A senior U.S. envoy expressed strong concern Thursday about the activities of the Russian private military contractor Wagner Group and its alleged attempts to recruit soldiers in Serbia and elsewhere in the world.
U.S. State Department Counselor Derek Chollet said he voiced these concerns during talks in Belgrade with Serbian President Aleksandar Vucic.
“We have seen that the Wagner Group is seeking to recruit soldiers from Serbia and elsewhere, and that’s something we think cannot stand,” he told reporters after the meeting.

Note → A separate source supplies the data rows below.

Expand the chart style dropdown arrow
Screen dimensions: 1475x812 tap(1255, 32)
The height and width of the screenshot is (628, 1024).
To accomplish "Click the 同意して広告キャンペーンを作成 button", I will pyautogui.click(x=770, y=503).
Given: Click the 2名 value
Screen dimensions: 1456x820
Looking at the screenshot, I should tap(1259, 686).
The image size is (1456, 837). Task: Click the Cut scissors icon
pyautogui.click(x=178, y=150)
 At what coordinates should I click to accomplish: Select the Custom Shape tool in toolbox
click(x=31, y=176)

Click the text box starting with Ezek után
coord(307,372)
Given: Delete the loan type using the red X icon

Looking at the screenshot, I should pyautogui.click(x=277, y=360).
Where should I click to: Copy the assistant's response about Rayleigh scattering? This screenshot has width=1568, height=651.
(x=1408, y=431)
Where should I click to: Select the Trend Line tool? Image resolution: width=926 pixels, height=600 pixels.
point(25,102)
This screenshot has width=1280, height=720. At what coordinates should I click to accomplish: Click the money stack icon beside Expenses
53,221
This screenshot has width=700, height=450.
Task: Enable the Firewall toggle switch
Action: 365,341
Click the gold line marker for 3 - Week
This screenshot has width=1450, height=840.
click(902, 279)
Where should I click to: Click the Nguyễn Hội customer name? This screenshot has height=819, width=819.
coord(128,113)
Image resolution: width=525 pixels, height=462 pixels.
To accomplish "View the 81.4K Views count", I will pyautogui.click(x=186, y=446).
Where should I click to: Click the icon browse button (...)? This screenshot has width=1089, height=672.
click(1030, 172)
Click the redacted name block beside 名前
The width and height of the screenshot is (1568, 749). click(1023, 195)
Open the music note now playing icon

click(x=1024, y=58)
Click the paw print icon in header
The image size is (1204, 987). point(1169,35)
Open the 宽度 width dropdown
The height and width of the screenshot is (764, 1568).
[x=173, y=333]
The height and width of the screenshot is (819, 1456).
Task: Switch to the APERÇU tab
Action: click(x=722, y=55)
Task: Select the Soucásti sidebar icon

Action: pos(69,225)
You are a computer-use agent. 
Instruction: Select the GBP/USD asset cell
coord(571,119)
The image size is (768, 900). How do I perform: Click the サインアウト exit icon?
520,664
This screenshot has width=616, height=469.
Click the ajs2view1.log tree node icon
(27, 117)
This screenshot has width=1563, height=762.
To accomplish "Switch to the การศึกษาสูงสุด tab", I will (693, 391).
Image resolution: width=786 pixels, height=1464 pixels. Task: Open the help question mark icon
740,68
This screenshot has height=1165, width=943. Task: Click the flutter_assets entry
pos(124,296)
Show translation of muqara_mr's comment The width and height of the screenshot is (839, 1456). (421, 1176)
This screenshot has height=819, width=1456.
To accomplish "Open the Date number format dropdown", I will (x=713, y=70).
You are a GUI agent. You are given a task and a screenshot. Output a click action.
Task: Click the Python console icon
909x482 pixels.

“I don’t know if there are concerns [in Serbia], we talked about our concerns and we are looking forward to working with the government here in Belgrade and elsewhere where Wagner is active to put an end to their activities,” he added.
Wagner Group, owned by Russian oligarch Yevgeny Prigozhin, reportedly has been active in dozens of mostly African states, working with governments on pro-Russian propaganda and other military and political projects.
The group has boasted about its presence in Serbia, the only European state besides Belarus that has not joined international sanctions against Russia for its war against Ukraine. The group has reportedly announced the opening of its offices in Belgrade, something that was later denied.
Moscow’s propaganda portal RT, which recently started its Serbian-language online news site in Serbia, has published Wagner’s recruitment advertisement seeking fighters in Ukraine, saying the group offers “more than attractive” incentives.
Chollet said Wagner Group is “in action in terrible ways throughout the world, whether it is in Libya, the Central African Republic or right now in Ukraine.”
The group, which reportedly includes a large contingent of convicts recruited in Russian prisons, has spearheaded the attacks in eastern Ukraine, including the fierce battles in Soledar and Bakhmut.
Prigozhin and his group have been under U.S. sanctions for years, and the U.S. has recently taken additional steps to try to control Wagner’s access to weapons.
Wagner Group mercenaries have also been accused by Western countries and United Nations experts of numerous human rights abuses throughout Africa, including in the Central African Republic, Libya and Mali. Earlier this month U.S. Secretary of State Antony Blinken announced he has designated the Wagner Group as an “entity of particular concern” for its activities in the Central African Republic.
Chollet also urged Serbia to introduce sanctions against its traditional Slavic ally Russia.
“We believe that countries should sign on to the sanctions, and the reason why we believe that is because Russia’s actions do not only have to be condemned, they have to be punished,” he said. “Russia every day is prosecuting a brutal, unjustified war against Ukraine. We need to stand together, to ensure that this behavior, it’s clear that this behavior is unacceptable.”
The U.S. envoy this week launched a tour of several Balkan nations in a visit focused on international efforts to help normalize relations between Kosovo and Serbia after weeks of heightened tension. The former Serbian province declared independence in 2008, something Serbia and Russia don’t recognize.